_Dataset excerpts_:
+ + +
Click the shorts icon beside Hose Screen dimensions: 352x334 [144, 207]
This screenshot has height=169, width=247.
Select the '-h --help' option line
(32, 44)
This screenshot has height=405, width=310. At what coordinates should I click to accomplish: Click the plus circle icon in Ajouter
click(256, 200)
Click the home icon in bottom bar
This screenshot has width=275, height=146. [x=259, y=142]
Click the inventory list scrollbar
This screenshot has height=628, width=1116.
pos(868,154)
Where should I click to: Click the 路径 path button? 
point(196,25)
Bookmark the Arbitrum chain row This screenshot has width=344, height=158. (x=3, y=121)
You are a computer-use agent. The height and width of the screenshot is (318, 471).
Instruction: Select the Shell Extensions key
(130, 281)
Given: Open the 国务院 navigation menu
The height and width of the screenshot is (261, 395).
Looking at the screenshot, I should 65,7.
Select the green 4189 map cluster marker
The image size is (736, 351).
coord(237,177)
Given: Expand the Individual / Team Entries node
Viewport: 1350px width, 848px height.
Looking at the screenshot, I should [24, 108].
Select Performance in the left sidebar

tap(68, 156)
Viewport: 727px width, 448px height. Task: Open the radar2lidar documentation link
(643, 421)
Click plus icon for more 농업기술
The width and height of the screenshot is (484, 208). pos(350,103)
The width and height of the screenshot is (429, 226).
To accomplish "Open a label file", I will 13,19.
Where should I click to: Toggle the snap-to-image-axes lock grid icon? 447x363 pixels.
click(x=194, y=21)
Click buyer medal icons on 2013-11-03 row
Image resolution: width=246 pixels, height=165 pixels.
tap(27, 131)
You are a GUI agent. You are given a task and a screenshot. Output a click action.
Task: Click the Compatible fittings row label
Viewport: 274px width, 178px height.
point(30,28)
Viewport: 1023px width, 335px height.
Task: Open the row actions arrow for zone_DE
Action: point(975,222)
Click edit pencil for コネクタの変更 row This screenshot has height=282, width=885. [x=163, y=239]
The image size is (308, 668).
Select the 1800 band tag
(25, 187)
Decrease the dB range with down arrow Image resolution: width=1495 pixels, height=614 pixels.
+ + +
_What you are asked to do_: Give again exactly, and only, the lines above starting at the one with "Instruction: Select the Shell Extensions key" and ending at the one with "Given: Expand the".

_Solution for this problem_:
Instruction: Select the Shell Extensions key
(130, 281)
Given: Open the 国务院 navigation menu
The height and width of the screenshot is (261, 395).
Looking at the screenshot, I should 65,7.
Select the green 4189 map cluster marker
The image size is (736, 351).
coord(237,177)
Given: Expand the Individual / Team Entries node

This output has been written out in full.